Os meninos
morenos
Uma das recordações mais felizes da minha infância é a
da sinfonia dos melros nas palmeiras. A gente chegava muito cedo para a
primeira aula do Grupo Escolar que ficava na praça que era cercada de altas
palmeiras.
Pois é: minha terra tinha palmeiras onde, em vez de
sabiá, cantava o melro. E, como a gente chegava muito cedo para a aula, os
melros ainda estavam cantando sua canção matinal. Era como se estivessem
saudando os meninos morenos, que também chegavam em bando para a escola.
Jarinho chegava para brincar com a gente e vinha com o
melro no ombro. Se a brincadeira era contar história, brincar de gata-parida,
berlinda, mamãe-eu-posso-ir ou qualquer outra que não implicasse em correr, o
melro ficava ali, no ombro do Jarinho. Se, porém, a gente tinha que correr, se
a brincadeira era de pique, de pular-carniça, soltar papagaio, jogar
precipício, cobra-caninana, esconde-esconde ou mãos-ao-ar – que, em outras
cidades se chamava bandido e mocinho – o Jarinho botava o melro no galho de uma
árvore ou no umbral de uma janela e dizia: “Fica aí, que eu já volto”. E o
melro ficava esperando seu dono voltar da brincadeira. A professora pedia ao
Jarinho pra não levar o melro para a escola pra não tumultuar as aulas. O
Jarinho ficava muito triste de deixar seu amigo em casa.

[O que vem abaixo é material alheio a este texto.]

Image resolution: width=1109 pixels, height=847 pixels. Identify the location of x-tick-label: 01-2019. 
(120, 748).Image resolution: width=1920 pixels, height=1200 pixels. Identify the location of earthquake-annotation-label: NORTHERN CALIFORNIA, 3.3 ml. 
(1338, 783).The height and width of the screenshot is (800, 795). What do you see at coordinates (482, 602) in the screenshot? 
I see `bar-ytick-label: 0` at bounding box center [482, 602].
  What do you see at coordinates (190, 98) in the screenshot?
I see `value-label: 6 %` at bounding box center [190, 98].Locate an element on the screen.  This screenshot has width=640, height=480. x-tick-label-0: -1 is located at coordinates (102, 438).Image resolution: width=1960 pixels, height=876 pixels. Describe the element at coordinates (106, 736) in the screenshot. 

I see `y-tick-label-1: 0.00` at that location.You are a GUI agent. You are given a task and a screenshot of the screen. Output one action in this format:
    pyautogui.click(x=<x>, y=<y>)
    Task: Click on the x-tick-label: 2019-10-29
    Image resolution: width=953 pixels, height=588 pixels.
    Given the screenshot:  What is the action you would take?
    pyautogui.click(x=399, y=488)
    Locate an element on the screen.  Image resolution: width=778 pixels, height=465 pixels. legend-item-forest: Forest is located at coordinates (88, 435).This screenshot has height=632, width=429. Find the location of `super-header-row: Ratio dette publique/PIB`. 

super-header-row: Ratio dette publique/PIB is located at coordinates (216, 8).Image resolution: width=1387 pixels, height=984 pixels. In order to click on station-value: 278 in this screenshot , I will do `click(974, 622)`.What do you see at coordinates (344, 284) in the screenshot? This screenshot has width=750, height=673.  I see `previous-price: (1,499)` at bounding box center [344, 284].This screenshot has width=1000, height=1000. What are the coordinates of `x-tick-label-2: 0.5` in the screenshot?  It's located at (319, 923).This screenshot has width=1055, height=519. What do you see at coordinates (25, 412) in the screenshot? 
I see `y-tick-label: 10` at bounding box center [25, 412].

Era agosto, mês das queimadas e das ventanias. Às
vezes, a caminho da escola, na manhã ainda fria, a gente não enxergava um palmo
adiante do nariz, vivendo como se estivesse dentro de um “fog” londrino. Era a
névoa seca das queimadas. Os olhos ficavam vermelhos e voltávamos da escola com
a poeira de cinzas assentadinha nas dobras da camisa branca do uniforme. Quando
não ventava muito, a gente podia ver um raminho de samambaia cinzenta vindo
voando em nossa direção, levemente, como uma pena de ave flutuando no espaço. O
raminho de samambaia tocava nossa roupa e se desfazia em cinzas. Eram as matas
do rio Doce sendo dizimadas pelas queimadas dos derrubadores. Foi num mês de
agosto, no dia seguinte de uma grande ventania, que o Jarinho não apareceu na
escola.
Na semana que se seguiu àquele dia, não só o Jarinho,
mas todos os meninos da rua não fizeram outra coisa senão procurar o melro do
Jarinho.
Ele o havia deixado num galho de árvore para fazer uma
coisa qualquer (que era melhor fazer sem seu amigo). Foi quando começou o
furacão. Foi de repente, eu me lembro.
Nunca havia ventado tanto na minha cidade. As pessoas
se agarravam nos postes para não serem arrastadas, telhas voaram pelos ares,
casebres ficaram sem teto, folhas das palmeiras imperiais da praça se
desprenderam, voando a grandes alturas, ameaçadoras.
Todos os meninos da rua só faltaram morrer de
tristeza, o Jarinho ficou de cama e não me lembro mais de voltar a vê-lo imitar
seus passarinhos. Minha mãe, que era uma sábia, tentou explicar para os meninos
da rua que era bom a gente prestar bastante atenção nas coisas boas, enquanto
elas duram.
Muitos e muitos anos depois – agora, recentemente –
reencontrei o Jarinho. Era um senhor gordinho com os cabelos – muito poucos –
completamente brancos e os olhos pequenos mais sumidos do que nunca [...]. Perguntei-lhe
se se lembrava, com a mesma intensidade que eu, dos velhos tempos da rua de
nossa infância. E falei do melro no seu ombro e ele me disse: “Não me esqueço
nunca. Ainda hoje, tantos anos depois, acordo no meio da noite e, dentro do meu
quarto, escuto o meu melro cantando direitinho como se estivesse ali”. Que bom!
Jarinho acredita que existe fantasma de passarinho.
Ziraldo. Os meninos morenos
(trecho). São Paulo: Melhoramentos, 2004, p. 45-48.